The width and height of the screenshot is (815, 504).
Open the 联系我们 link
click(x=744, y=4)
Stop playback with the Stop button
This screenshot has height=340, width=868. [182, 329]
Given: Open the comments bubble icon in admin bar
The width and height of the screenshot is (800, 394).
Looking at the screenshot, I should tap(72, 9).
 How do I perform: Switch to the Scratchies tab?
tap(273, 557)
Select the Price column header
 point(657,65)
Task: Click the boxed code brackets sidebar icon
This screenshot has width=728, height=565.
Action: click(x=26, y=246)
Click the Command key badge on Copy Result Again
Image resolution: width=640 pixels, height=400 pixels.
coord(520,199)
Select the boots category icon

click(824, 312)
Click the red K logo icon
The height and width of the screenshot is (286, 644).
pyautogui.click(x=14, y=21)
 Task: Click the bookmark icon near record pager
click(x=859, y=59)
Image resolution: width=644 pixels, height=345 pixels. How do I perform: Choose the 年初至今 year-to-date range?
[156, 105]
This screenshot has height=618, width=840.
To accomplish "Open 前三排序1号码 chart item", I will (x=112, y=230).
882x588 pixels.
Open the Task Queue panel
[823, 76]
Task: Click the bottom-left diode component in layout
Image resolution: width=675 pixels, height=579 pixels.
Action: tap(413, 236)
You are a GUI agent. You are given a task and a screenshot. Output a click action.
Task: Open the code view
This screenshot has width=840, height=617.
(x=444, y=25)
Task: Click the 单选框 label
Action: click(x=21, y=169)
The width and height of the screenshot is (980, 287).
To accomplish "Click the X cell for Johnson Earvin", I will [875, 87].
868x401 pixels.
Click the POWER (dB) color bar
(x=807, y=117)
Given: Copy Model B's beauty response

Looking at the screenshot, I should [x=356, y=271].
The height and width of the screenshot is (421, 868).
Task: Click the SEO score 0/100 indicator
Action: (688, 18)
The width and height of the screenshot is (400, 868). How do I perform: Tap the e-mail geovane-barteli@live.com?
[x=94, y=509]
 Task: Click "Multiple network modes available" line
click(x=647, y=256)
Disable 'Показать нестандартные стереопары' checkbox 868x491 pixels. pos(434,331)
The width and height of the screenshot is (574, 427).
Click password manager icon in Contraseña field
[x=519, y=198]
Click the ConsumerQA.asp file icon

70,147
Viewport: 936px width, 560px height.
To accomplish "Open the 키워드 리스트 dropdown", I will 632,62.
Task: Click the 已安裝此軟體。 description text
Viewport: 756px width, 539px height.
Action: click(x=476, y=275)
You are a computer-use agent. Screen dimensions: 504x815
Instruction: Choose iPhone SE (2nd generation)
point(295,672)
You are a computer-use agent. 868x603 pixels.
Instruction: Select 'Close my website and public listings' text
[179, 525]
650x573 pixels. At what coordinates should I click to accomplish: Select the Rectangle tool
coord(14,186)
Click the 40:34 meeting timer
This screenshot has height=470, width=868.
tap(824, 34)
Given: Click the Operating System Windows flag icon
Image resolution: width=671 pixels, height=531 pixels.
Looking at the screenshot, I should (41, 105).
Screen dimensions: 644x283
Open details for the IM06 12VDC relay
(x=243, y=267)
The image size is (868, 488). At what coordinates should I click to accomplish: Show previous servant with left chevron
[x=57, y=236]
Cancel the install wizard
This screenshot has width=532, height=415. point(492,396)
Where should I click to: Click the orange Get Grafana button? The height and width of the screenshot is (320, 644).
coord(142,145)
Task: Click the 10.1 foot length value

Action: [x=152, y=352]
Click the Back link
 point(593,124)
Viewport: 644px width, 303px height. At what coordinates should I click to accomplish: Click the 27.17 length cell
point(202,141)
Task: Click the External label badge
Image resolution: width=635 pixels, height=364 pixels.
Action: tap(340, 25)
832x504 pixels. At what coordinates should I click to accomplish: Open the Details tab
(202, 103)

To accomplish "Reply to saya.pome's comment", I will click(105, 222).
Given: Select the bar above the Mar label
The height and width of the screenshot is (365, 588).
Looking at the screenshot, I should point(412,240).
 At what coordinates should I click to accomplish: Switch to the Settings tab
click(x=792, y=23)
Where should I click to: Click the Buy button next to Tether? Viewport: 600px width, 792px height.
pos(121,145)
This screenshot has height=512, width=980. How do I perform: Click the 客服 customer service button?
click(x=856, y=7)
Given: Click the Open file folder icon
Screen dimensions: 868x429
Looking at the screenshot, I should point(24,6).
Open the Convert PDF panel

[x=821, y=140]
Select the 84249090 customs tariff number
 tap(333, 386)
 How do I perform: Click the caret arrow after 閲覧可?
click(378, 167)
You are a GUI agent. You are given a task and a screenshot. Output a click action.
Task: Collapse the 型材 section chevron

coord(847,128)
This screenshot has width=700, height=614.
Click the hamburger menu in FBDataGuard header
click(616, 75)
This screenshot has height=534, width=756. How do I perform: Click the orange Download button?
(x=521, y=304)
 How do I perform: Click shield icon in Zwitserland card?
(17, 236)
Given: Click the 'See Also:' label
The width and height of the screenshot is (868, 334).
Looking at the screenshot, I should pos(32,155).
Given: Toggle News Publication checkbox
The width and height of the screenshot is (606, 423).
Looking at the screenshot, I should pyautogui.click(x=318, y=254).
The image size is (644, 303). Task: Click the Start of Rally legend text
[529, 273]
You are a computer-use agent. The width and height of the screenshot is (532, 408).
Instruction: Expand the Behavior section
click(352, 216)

## [What you are asked to do]
The listing above is to be transcribed exactly. Include every line.

## [Result]
The width and height of the screenshot is (815, 504).
Open the 联系我们 link
click(x=744, y=4)
Stop playback with the Stop button
This screenshot has height=340, width=868. [182, 329]
Given: Open the comments bubble icon in admin bar
The width and height of the screenshot is (800, 394).
Looking at the screenshot, I should tap(72, 9).
 How do I perform: Switch to the Scratchies tab?
tap(273, 557)
Select the Price column header
 point(657,65)
Task: Click the boxed code brackets sidebar icon
This screenshot has width=728, height=565.
Action: click(x=26, y=246)
Click the Command key badge on Copy Result Again
Image resolution: width=640 pixels, height=400 pixels.
coord(520,199)
Select the boots category icon

click(824, 312)
Click the red K logo icon
The height and width of the screenshot is (286, 644).
pyautogui.click(x=14, y=21)
 Task: Click the bookmark icon near record pager
click(x=859, y=59)
Image resolution: width=644 pixels, height=345 pixels. How do I perform: Choose the 年初至今 year-to-date range?
[156, 105]
This screenshot has height=618, width=840.
To accomplish "Open 前三排序1号码 chart item", I will (x=112, y=230).
882x588 pixels.
Open the Task Queue panel
[823, 76]
Task: Click the bottom-left diode component in layout
Image resolution: width=675 pixels, height=579 pixels.
Action: tap(413, 236)
You are a GUI agent. You are given a task and a screenshot. Output a click action.
Task: Open the code view
This screenshot has width=840, height=617.
(x=444, y=25)
Task: Click the 单选框 label
Action: click(x=21, y=169)
The width and height of the screenshot is (980, 287).
To accomplish "Click the X cell for Johnson Earvin", I will [875, 87].
868x401 pixels.
Click the POWER (dB) color bar
(x=807, y=117)
Given: Copy Model B's beauty response

Looking at the screenshot, I should [x=356, y=271].
The height and width of the screenshot is (421, 868).
Task: Click the SEO score 0/100 indicator
Action: (688, 18)
The width and height of the screenshot is (400, 868). How do I perform: Tap the e-mail geovane-barteli@live.com?
[x=94, y=509]
 Task: Click "Multiple network modes available" line
click(x=647, y=256)
Disable 'Показать нестандартные стереопары' checkbox 868x491 pixels. pos(434,331)
The width and height of the screenshot is (574, 427).
Click password manager icon in Contraseña field
[x=519, y=198]
Click the ConsumerQA.asp file icon

70,147
Viewport: 936px width, 560px height.
To accomplish "Open the 키워드 리스트 dropdown", I will 632,62.
Task: Click the 已安裝此軟體。 description text
Viewport: 756px width, 539px height.
Action: click(x=476, y=275)
You are a computer-use agent. Screen dimensions: 504x815
Instruction: Choose iPhone SE (2nd generation)
point(295,672)
You are a computer-use agent. 868x603 pixels.
Instruction: Select 'Close my website and public listings' text
[179, 525]
650x573 pixels. At what coordinates should I click to accomplish: Select the Rectangle tool
coord(14,186)
Click the 40:34 meeting timer
This screenshot has height=470, width=868.
tap(824, 34)
Given: Click the Operating System Windows flag icon
Image resolution: width=671 pixels, height=531 pixels.
Looking at the screenshot, I should (41, 105).
Screen dimensions: 644x283
Open details for the IM06 12VDC relay
(x=243, y=267)
The image size is (868, 488). At what coordinates should I click to accomplish: Show previous servant with left chevron
[x=57, y=236]
Cancel the install wizard
This screenshot has width=532, height=415. point(492,396)
Where should I click to: Click the orange Get Grafana button? The height and width of the screenshot is (320, 644).
coord(142,145)
Task: Click the 10.1 foot length value

Action: [x=152, y=352]
Click the Back link
 point(593,124)
Viewport: 644px width, 303px height. At what coordinates should I click to accomplish: Click the 27.17 length cell
point(202,141)
Task: Click the External label badge
Image resolution: width=635 pixels, height=364 pixels.
Action: tap(340, 25)
832x504 pixels. At what coordinates should I click to accomplish: Open the Details tab
(202, 103)

To accomplish "Reply to saya.pome's comment", I will click(105, 222).
Given: Select the bar above the Mar label
The height and width of the screenshot is (365, 588).
Looking at the screenshot, I should point(412,240).
 At what coordinates should I click to accomplish: Switch to the Settings tab
click(x=792, y=23)
Where should I click to: Click the Buy button next to Tether? Viewport: 600px width, 792px height.
pos(121,145)
This screenshot has height=512, width=980. How do I perform: Click the 客服 customer service button?
click(x=856, y=7)
Given: Click the Open file folder icon
Screen dimensions: 868x429
Looking at the screenshot, I should point(24,6).
Open the Convert PDF panel

[x=821, y=140]
Select the 84249090 customs tariff number
 tap(333, 386)
 How do I perform: Click the caret arrow after 閲覧可?
click(378, 167)
You are a GUI agent. You are given a task and a screenshot. Output a click action.
Task: Collapse the 型材 section chevron

coord(847,128)
This screenshot has width=700, height=614.
Click the hamburger menu in FBDataGuard header
click(616, 75)
This screenshot has height=534, width=756. How do I perform: Click the orange Download button?
(x=521, y=304)
 How do I perform: Click shield icon in Zwitserland card?
(17, 236)
Given: Click the 'See Also:' label
The width and height of the screenshot is (868, 334).
Looking at the screenshot, I should pos(32,155).
Given: Toggle News Publication checkbox
The width and height of the screenshot is (606, 423).
Looking at the screenshot, I should pyautogui.click(x=318, y=254).
The image size is (644, 303). Task: Click the Start of Rally legend text
[529, 273]
You are a computer-use agent. The width and height of the screenshot is (532, 408).
Instruction: Expand the Behavior section
click(352, 216)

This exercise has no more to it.